Malgré quelques égratignures et ecchymoses, la jeune femme semble
en bonne santé, mais complètement déboussolée et terrifiée. Sam
se serait bien passé de cet incident, mais il décide de prendre la
jeune femme sous son aile et de l’accueillir chez lui, le temps
qu’elle se remette de ses légères blessures et reprenne des
forces. Sa présence bouleverse immédiatement ses habitudes et
renvoie Fahey à sa propre condition, celle d’un homme au passé
tumultueux, quelque peu désabusé, qui a renoncé à sa plus grande
passion, le surf, pour des raisons que l’on peine à comprendre,
mais qu’il dévoile peu à peu au contact de Magdalena. La jeune
femme reste d’ailleurs un mystère pour Fahey car elle ne
correspond pas vraiment au portrait type du clandestin. Belle,
intelligente, cultivée, Magdalena est l’assistante d’une avocate
de Tijuana spécialisée dans la défense de l’environnement et
visiblement sa patronne ne s’y est pas fait que des amis. En
passant la frontière clandestinement, Magdalena cherchait surtout à
échapper à deux tueurs à gages déterminés à l’assassiner.
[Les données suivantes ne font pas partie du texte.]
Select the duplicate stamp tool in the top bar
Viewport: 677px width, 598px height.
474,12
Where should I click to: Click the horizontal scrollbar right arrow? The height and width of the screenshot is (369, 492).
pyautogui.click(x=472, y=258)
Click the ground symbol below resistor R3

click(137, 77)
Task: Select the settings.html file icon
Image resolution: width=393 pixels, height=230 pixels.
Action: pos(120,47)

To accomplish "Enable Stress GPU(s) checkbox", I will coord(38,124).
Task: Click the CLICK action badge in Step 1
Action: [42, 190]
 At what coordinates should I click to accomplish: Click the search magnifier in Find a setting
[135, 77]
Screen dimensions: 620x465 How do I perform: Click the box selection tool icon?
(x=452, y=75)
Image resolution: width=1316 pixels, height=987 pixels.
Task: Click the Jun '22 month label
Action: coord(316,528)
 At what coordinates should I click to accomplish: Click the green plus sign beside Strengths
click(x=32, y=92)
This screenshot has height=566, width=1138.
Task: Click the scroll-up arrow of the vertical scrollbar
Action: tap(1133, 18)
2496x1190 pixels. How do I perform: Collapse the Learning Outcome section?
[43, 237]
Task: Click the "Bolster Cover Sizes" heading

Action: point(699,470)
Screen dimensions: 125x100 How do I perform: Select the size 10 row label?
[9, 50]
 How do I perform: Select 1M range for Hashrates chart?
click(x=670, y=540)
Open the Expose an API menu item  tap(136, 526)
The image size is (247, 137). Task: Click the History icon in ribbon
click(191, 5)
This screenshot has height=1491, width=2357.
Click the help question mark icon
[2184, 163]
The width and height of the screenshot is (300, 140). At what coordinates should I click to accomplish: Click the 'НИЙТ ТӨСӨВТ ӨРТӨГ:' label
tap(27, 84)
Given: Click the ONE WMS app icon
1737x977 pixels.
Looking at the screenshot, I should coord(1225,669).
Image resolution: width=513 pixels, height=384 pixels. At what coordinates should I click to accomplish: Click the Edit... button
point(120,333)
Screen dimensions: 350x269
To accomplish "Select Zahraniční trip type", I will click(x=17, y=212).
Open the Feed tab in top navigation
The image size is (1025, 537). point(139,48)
Bien malgré lui, Fahey se retrouve donc impliqué dans cette affaire
car il ne peut se résoudre à abandonner la jeune femme.
Profondément humain
et touchant, Tijuana Straits est un livre étonnant sur la
rédemption, mais qui, loin de se replier sur lui-même, s’inscrit
dans des problématiques plus larges, comme l’écologie ou bien
encore la situation catastrophique des migrants à la frontière
américano-mexicaine. Si le roman commence assez doucement, le rythme
finit par s’accélérer dans le dernier tiers du récit et devient
franchement prenant. Mais la réussite tient surtout à la relation
entre Fahey et Magdalena car Kem Nunn ne cède jamais à la facilité
et, tout en retenue et en délicatesse, observe ces deux êtres que
tout oppose se rencontrer, se découvrir et s’apprécier. Vu à
travers le regard de Magdalena, Fahey n’est pas le loser que les
premiers chapitres du récit semblaient esquisser, cette gloire
locale dont l’ascension s’est brisée à peine au sortir de
l’adolescence. Ses failles profondes, ses erreurs de jugement ou
bien encore ses peurs profondément enfouies, font de Fahey un homme
extrêmement attachant car il ne se laisse jamais complètement
submerger et réussit à préserver une petite étincelle de vie au
milieu du chaos ambiant. A force de côtoyer Magdalena, la
personnalité profonde de Fahey remonte à la surface et réussit à
briser les liens qui l’enchaînaient à un passé morbide. La fin
du roman est à mon sens d’une grande justesse et d’une profonde
délicatesse, même si aux yeux de certains elle pourra paraître
injuste ; il ne pouvait en être autrement. La boucle est ainsi
bouclée et Fahey rejoint son destin de surfeur pour
l’éternité. Assurément, Tijuana Straits est probablement
la plus grande réussite de Kem Nunn à ce jour.